Protection of lipase by self-assembled microgels under high-pressure

Abstract

Chestnut is very susceptible to pests and diseases caused the waste of resources, so achieving a high value of chestnut utilization is imperative. In this study, a novel type of microgels (MGs) was successfully prepared by using chestnut starch (CS) and casein (CA) under high-pressure homogenization. Thermodynamic analyses showed that CS interacts with porous starch (PS) to form the MGs process, and the binding is spontaneous and robust (ΔG<0). Furthermore, ΔH<0 and ΔS<0 indicate that the binding process is exothermic and enthalpy-driven, and the main interaction forces are hydrogen bonding and hydrophobic forces.

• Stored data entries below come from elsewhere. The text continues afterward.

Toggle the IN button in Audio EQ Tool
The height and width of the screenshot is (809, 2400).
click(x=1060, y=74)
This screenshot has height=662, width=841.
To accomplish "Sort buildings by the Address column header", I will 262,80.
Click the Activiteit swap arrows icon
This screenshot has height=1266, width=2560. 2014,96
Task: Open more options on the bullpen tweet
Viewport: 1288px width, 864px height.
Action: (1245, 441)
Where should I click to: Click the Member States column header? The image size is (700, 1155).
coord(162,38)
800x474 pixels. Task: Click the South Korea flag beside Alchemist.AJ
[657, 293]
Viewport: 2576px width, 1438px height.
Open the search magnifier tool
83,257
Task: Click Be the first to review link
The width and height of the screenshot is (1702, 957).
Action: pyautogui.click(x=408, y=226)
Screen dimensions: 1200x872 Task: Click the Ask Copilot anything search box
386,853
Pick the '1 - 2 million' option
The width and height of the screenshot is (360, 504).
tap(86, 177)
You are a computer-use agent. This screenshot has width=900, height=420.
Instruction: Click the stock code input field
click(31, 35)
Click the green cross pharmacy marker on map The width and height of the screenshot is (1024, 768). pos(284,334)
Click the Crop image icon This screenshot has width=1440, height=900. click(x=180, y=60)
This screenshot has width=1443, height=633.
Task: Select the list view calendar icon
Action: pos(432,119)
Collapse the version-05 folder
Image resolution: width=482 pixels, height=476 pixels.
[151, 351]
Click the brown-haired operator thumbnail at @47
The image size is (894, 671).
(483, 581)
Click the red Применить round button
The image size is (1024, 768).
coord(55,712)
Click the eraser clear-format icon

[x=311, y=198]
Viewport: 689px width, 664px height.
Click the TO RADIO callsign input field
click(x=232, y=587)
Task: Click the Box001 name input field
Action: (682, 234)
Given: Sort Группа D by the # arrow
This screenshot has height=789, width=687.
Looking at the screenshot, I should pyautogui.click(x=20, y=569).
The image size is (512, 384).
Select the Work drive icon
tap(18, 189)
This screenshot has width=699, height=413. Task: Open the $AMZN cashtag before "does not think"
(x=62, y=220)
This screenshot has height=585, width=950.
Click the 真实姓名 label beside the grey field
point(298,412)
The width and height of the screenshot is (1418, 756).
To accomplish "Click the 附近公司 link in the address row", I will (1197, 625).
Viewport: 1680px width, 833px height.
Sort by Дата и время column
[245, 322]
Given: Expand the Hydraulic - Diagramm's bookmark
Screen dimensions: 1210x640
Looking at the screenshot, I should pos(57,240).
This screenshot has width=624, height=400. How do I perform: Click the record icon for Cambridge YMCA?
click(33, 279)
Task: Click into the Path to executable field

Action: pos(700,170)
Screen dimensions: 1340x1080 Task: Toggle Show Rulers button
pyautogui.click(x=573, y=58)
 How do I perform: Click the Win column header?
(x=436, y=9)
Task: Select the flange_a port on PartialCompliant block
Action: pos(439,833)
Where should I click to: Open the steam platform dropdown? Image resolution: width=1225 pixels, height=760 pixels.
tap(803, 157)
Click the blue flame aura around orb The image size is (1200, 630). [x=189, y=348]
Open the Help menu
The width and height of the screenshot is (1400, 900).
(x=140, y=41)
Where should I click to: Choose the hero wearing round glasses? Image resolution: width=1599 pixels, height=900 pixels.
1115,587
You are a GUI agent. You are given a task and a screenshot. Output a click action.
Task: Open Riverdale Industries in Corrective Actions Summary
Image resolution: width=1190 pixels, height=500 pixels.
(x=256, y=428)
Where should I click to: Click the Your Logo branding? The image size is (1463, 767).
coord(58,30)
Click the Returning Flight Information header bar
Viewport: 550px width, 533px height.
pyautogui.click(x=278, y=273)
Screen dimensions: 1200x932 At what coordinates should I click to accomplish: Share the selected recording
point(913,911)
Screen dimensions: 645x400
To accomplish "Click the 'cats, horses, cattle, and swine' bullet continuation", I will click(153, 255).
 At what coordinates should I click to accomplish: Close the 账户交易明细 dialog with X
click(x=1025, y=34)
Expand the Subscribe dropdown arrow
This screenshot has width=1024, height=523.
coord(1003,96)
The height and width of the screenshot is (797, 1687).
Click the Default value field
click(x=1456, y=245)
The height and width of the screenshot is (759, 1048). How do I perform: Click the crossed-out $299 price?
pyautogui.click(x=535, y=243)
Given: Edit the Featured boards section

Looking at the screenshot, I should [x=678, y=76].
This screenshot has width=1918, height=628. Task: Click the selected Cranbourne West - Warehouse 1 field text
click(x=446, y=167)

Molecular docking predicted the lowest binding energy of −2.90 kcal/mol and localized the casein-protein and PS binding within the amino acid sequence residues 20 to 55. Spectroscopy revealed that high-pressure homogenization increases the α-helical and β-folding content of proteins and decreases the randomly curled structure by 58.81%; the CA molecules are more ordered and tightly packed. The MGs can efficiently load lipase and blueberry anthocyanin, significantly improving their stability while realizing slow release in vitro. Compared with casein-chestnut starch microgels, the anthocyanin encapsulation efficiency and loading capacity of casein-porous starch microgels were increased by 55.49% and 49.96%, respectively. Therefore, the MGs have superior biocompatibility and high loading capacity, which can effectively address the challenges of instability and low solubility of traditional bioactive compounds.